India likely to raise short term rates
Mumbai, January 28:
The Reserve Bank of India is expected to hike short-term rates by 25 basis points to 6.25 per cent in a review this week with inflation near a two-year high, analysts said.
Wholesale inflation — the most closely watched price index — stood at 5.95 per cent for the week ended January 13.
Prices are now well above the annual rise of 5.0 to 5.5 per cent expected by the central bank for the year ended March, and will prompt it to stem the rise in a monetary policy review on January 31, analysts said.
“We expect this trend to continue.

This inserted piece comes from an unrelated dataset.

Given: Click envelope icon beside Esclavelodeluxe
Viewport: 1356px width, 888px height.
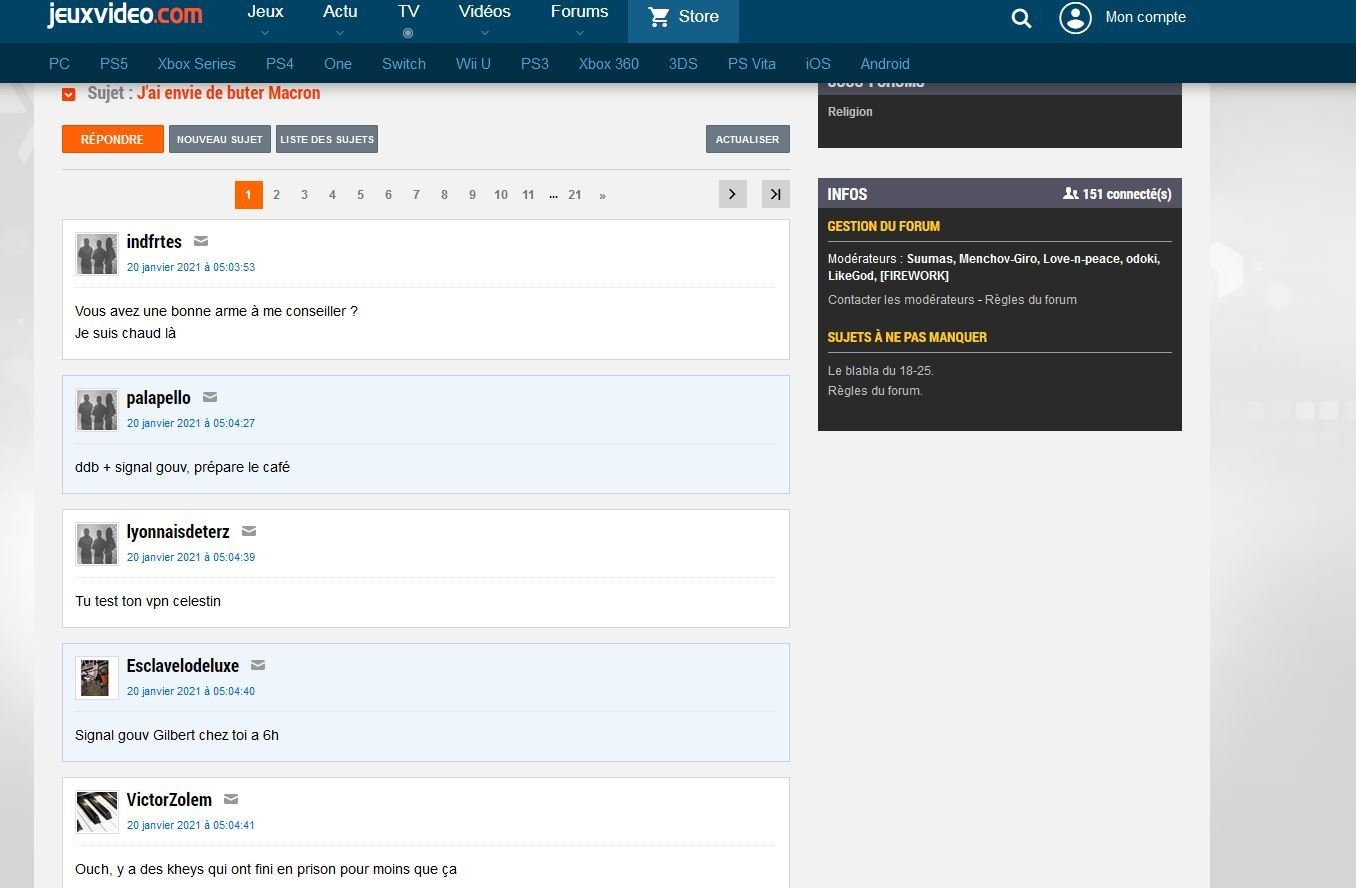Looking at the screenshot, I should click(x=258, y=665).
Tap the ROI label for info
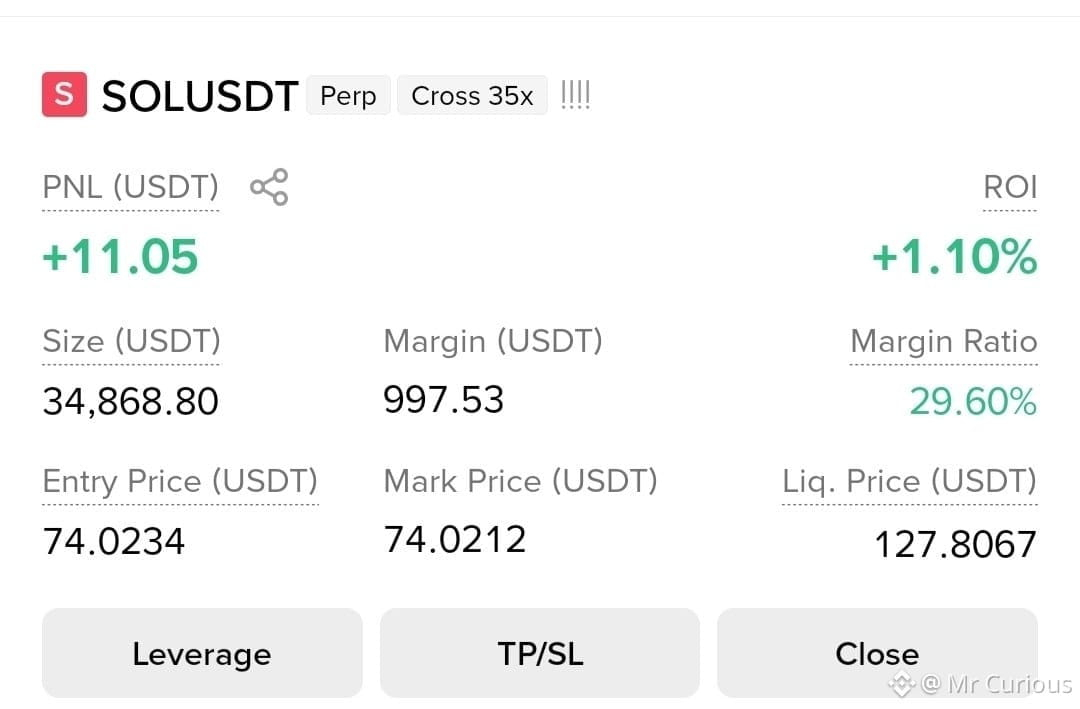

The RBI will increase the repo and reverse repo rates by 25 basis points,” said Rajeev Malik, Asia economist with JPMorgan Chase Bank based in Singapore, in reference to the central bank’s key overnight borrowing and lending rates.
India’s economy grew by 9.1 per cent in the fiscal first half ended September, while credit growth has been expanding by over 30 per cent annually, which led the central bank to warn in its last review in October of signs of “overheating.”
In the October review, the RBI raised the repurchase rate by a quarter per centage point, or 25 basis points, to 7.25 per cent and kept its reverse repurchase rate at a four-year high of 6.0 per cent.
But despite government efforts to lower prices by cutting import duties on items like wheat, wholesale food prices have gained more than nine per cent in the past year as farm output fell short of targets.
The rise in food prices has become a sensitive political topic in the country where almost two-thirds of the population live near or below the poverty line of two dollars a day.
This month, Finance Minister P. Chidambaram said the inflation numbers were “a matter of concern” and his ministry was in touch with the Reserve Bank and the agriculture ministry to control the price without damaging the fast pace of growth.
“The government has found that items of daily use by the common man are causing concern,” he told reporters.